[TO DO]
In your copy, leave out the pictures and repeat every record exactly.

◆ ◆ ◆ ◆ ◆ ◆ ◆

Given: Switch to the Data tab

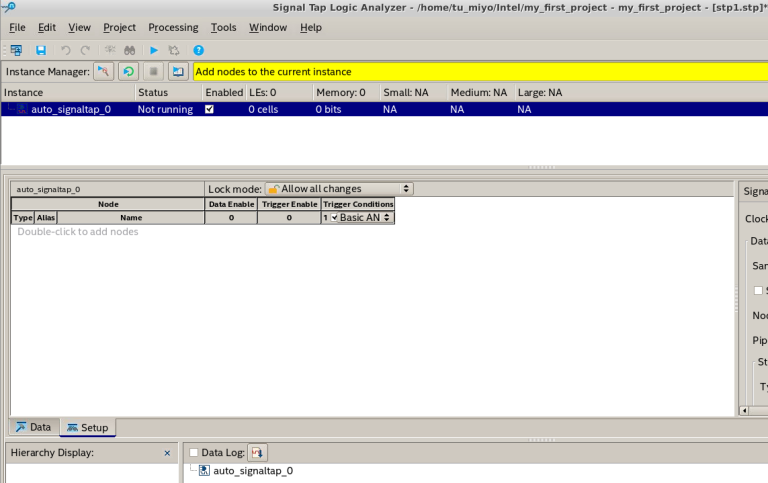Looking at the screenshot, I should 33,427.
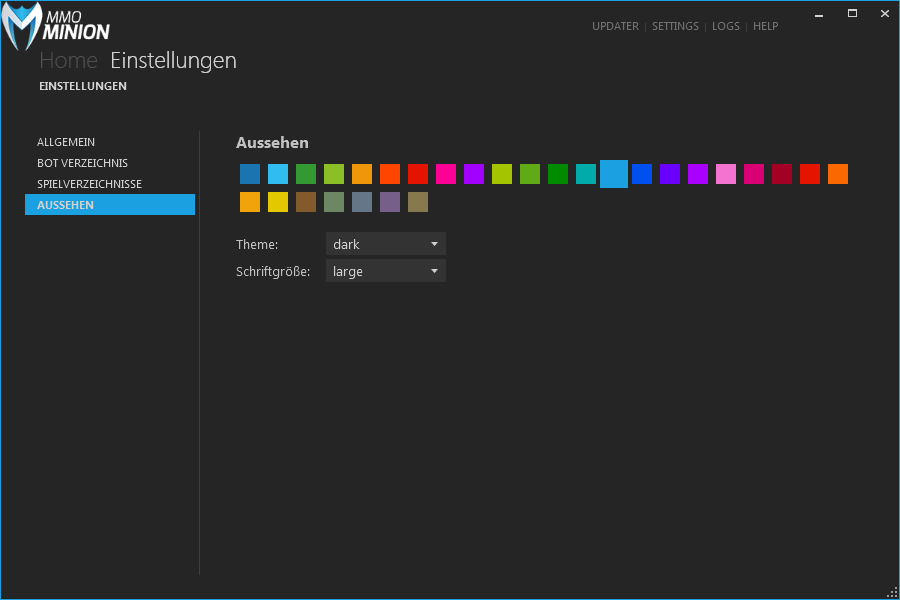Click the window resize grip corner

coord(892,592)
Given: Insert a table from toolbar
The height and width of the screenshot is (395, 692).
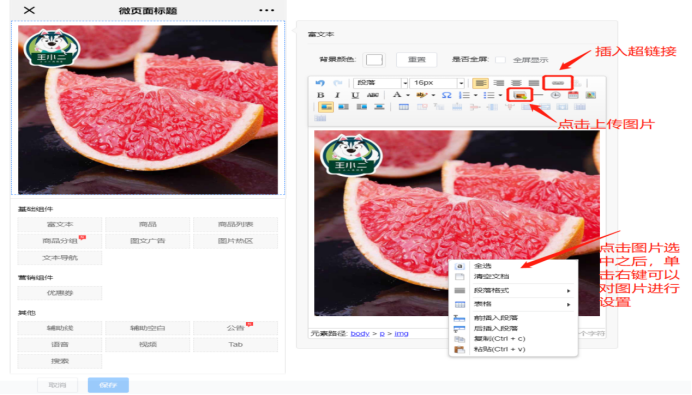Looking at the screenshot, I should [x=403, y=107].
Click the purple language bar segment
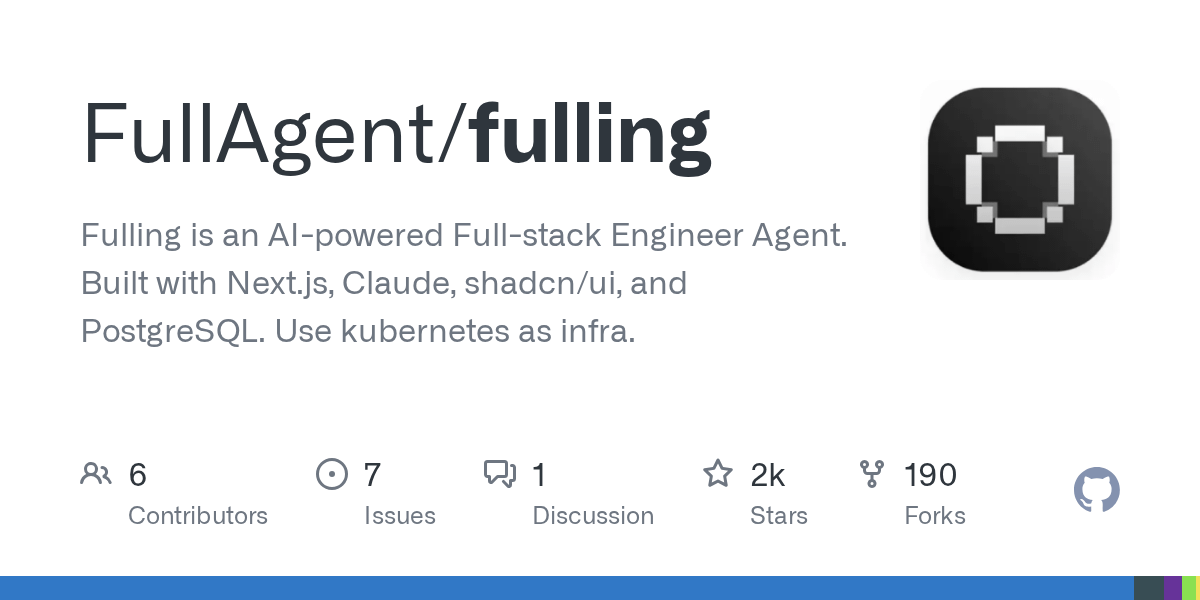 1172,588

◆ ◆ ◆ ◆ ◆ ◆ ◆

[YOUR SOLUTION]
Given: Switch to the Data tab

Looking at the screenshot, I should 33,427.
Click the window resize grip corner

coord(892,592)
Given: Insert a table from toolbar
The height and width of the screenshot is (395, 692).
Looking at the screenshot, I should [x=403, y=107].
Click the purple language bar segment
 1172,588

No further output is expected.